Les routes maritimes, artères vitales du commerce mondial, ont longtemps navigué hors des radars de la régulation climatique. Cette époque touche à sa fin. Le 11 avril, le Comité de protection du milieu marin de l’Organisation maritime internationale (OMI) a scellé un accord historique : désormais, tous les navires devront payer pour leurs émissions de CO₂. Ce compromis, inscrit dans le cadre « Net-Zero » de l’OMI, tente de concilier ambitions écologiques, réalisme industriel et équité géopolitique – un pari audacieux, mais encore fragile.
Les deux piliers de la transition
L’accord repose sur une double révolution :
- Un standard carbone : Obligation progressive de réduire l’empreinte des carburants maritimes, poussant les armateurs vers l’ammoniac, l’hydrogène ou les biocarburants.
- Une taxe mondiale : Prix encore indéfini, mais une première pour un secteur transnational.
L’OMI évite ainsi un clash réglementaire avec l’Union européenne, qui avait déjà intégré le maritime dans son système d’échange de quotas (ETS). Mais les tensions persistent : quel tarif ? Qui paiera ? Et comment contrôler ? Autant de questions reportées à plus tard.
Les leçons de l’histoire
Le maritime suit avec retard la voie de l’aviation, confrontée dès 2016 au système CORSIA de l’OACI – un dispositif affaibli par des contrôles laxistes. L’OMI reproduit-elle les mêmes erreurs ? Sa réussite tiendra à un détail clé : contrairement à CORSIA, sa taxe crée une incitation économique directe. Suffisant pour briser l’inertie ? Rien n’est moins sûr.
La Chine, futur leader du maritime vert ?
Tandis que l’Occident débat, la Chine agit. Pékin contrôle près de la moitié de la construction navale mondiale et investit massivement dans le méthanol et l’ammoniac « verts ». Les minéraux rares, indispensables à la propulsion éolienne ? La Chine en détient le monopole.
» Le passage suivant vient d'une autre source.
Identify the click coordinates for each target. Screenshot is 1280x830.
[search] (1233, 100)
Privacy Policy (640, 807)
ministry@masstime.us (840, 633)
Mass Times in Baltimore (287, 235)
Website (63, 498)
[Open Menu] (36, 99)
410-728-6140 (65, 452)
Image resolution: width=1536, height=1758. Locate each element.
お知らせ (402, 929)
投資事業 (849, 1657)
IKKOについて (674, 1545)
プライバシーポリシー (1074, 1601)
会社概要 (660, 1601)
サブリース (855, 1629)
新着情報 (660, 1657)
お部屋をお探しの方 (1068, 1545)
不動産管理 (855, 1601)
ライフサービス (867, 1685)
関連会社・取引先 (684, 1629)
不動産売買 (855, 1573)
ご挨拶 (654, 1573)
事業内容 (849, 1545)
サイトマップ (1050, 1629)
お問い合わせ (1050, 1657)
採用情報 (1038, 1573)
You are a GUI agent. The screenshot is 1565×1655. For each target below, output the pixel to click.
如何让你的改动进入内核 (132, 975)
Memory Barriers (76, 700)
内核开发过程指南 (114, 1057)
Loin de subir la transition, elle en fait un levier industriel – une stratégie pragmatique qui pourrait lui offrir une avance décisive.
Les écueils à venir
Le transport maritime (3 % des émissions mondiales) entre dans une ère de turbulences :
- Le casse-tête des carburants : Entre méthanol et ammoniac, les armateurs doivent choisir – au risque de miser sur le mauvais cheval.
- La question équitable : Le Brésil et l’Inde dénoncent une taxe pénalisant leur croissance. Les « mesures transitoires » promises par l’OMI restent floues.
- Le contrôle fantôme : Comment imposer le respect des règles quand les pavillons complaisants dominent les mers ?
Un cap encore incertain
L’accord de l’OMI est une victoire diplomatique. Mais son application s’annonce périlleuse : à la différence de l’Accord de Paris, cette taxe impose une règle universelle – une première. Saura-t-elle concilier écologie et réalités économiques ? Ou sombrera-t-elle sous le poids de ses contradictions ? Les années à venir dessineront le visage d’une industrie maritime à la croisée des chemins.